HIGH POINT, N.C.--()--Culp, Inc. (NYSE: CFI) today reported financial and operating results for the first quarter ended July 31, 2016.

Fiscal 2017 First Quarter Highlights

  • Net sales were $80.7 million, up 0.6 percent over the prior year, with mattress fabric sales up 5.7 percent and upholstery fabric sales down 6.9 percent.
  • Pre-tax income was $8.5 million, up 15 percent compared with $7.4 million for the prior year period.
  • Net income (GAAP) was $5.3 million, or $0.43 per diluted share, compared with net income of $4.7 million, or $0.38 per diluted share, in the prior year period.
  • Adjusted net income (non-GAAP) was $7.0 million, or $0.56 per diluted share, for the current quarter, compared with $6.2 million, or $0.50 per diluted share, for the prior year period. (Adjusted net income is calculated using estimated cash income tax expense. See the reconciliation to net income on page 6.)
  • The company’s financial position remained strong with cash and cash equivalents and short term investments of $48.0 million and $7.0 million outstanding on the company’s line of credit as of July 31, 2016, for a net cash position of $41.0 million, compared with $42.1 million of net cash at the end of last fiscal year.
  • Annualized consolidated return on capital was 38 percent compared with 34 percent in the prior year period.
  • The company paid a cash dividend of $0.07 per share and a special cash dividend of $0.21 per share during the quarter, totaling $3.4 million. Since June 2011, the company has returned a total of approximately $43 million to shareholders in the form of regular quarterly and special dividends and share repurchases.

Financial Outlook

  • The projection for the second quarter of fiscal 2017 is for overall sales to be flat to slightly higher as compared with the same period last year. Pre-tax income is expected to be in the range of $6.6 million to $7.1 million. Pre-tax income for the second quarter of fiscal 2016 was $6.1 million.
  • The company expects fiscal 2017 to be another good year for free cash flow even after the planned approximately $12 million in capital expenditures.

Overview

For the first quarter ended July 31, 2016, net sales were $80.7 million, compared with $80.2 million a year ago. The company reported net income of $5.3 million, or $0.43 per diluted share, for the first quarter of fiscal 2017, compared with net income of $4.7 million, or $0.38 per diluted share, for the first quarter of fiscal 2016.
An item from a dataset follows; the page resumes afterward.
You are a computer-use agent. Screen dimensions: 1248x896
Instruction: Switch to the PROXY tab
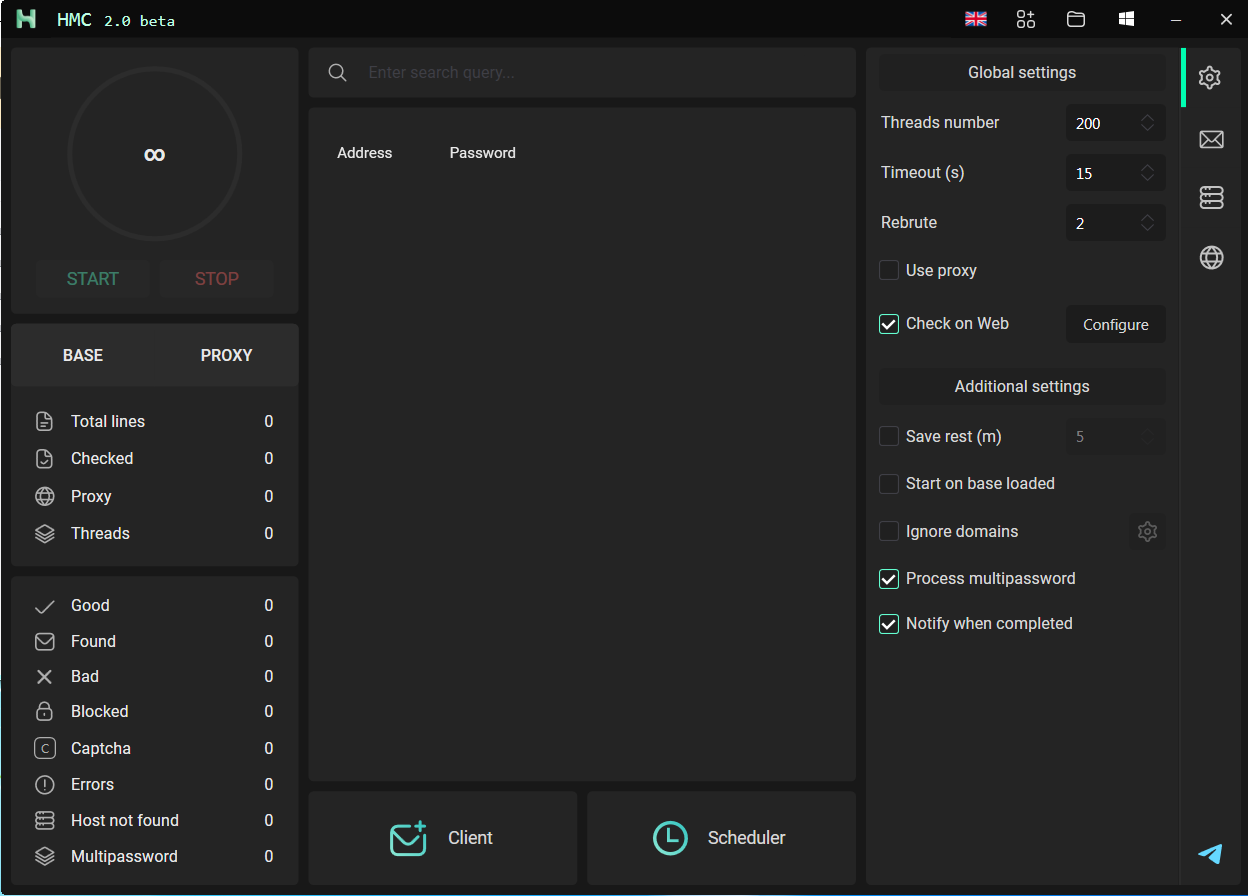pos(226,355)
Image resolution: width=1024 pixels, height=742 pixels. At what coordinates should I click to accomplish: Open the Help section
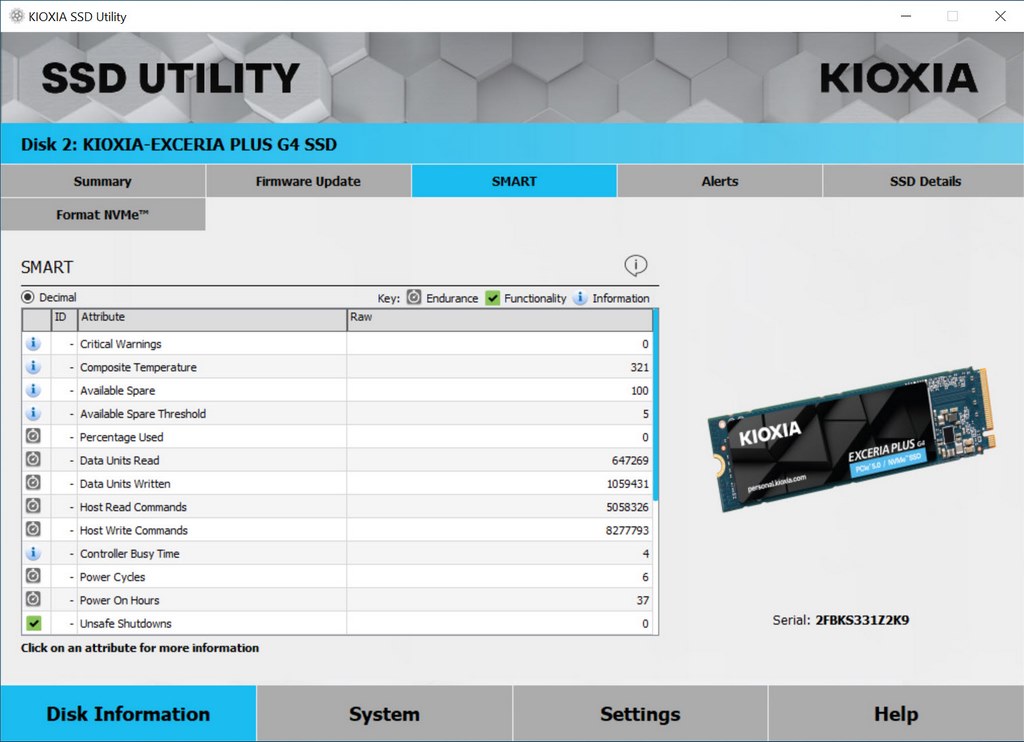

Given the volatility in income tax during fiscal 2016 and previous years, the company is reporting adjusted net income (non-GAAP), which is calculated using estimated cash income tax expense for its foreign subsidiaries. (A presentation of adjusted net income and a reconciliation to net income is set forth on page 6.) The company currently does not incur cash income tax expense in the U.S., nor does it expect to for two to three more years, due to approximately $18.0 million in U.S. net operating loss carryforwards as of the end of fiscal 2016. For the first quarter of fiscal 2017, adjusted net income was $7.0 million, or $0.56 per diluted share, compared with $6.2 million, or $0.50 per diluted share, for the first quarter of fiscal 2016. On a pre-tax basis, the company reported income of $8.5 million, compared with $7.4 million for the first quarter of fiscal 2016.

Commenting on the results, Frank Saxon, president and chief executive officer of Culp, Inc., said, “We are pleased to report a strong first quarter for Culp in fiscal 2017, highlighted by better than expected sales in mattress fabrics and an improved operating performance in both of our businesses. Our total sales were in line with expectations and were up slightly compared with very strong first quarter sales a year ago.

“Our strategic focus on creative designs, innovation and exceptional customer service continues to drive both businesses. Our scalable and global manufacturing platform supports our ability to deliver these products in an efficient manner and continue to meet changing customer demand. Importantly, we have the financial strength to make the strategic investments to enhance our operations and support our growth strategy and return funds to shareholders,” added Saxon.

Mattress Fabric Segment

Mattress fabric sales for the first quarter were $50.5 million, up 5.7 percent compared with $47.8 million for the first quarter of fiscal 2016.

“Our mattress fabric business experienced a strong performance in the first quarter of fiscal 2017 as results exceeded our expectations,” said Iv Culp, president of Culp’s mattress fabric division. “We are pleased with the consistent execution of our strategic plan and our year over year top line increase in a seasonally high selling season compared with a strong first quarter sales performance last year. Our outstanding designs and innovative product offering, backed by exceptional customer service, are the key drivers of our performance and provide a strong competitive advantage for Culp in the mattress fabric industry.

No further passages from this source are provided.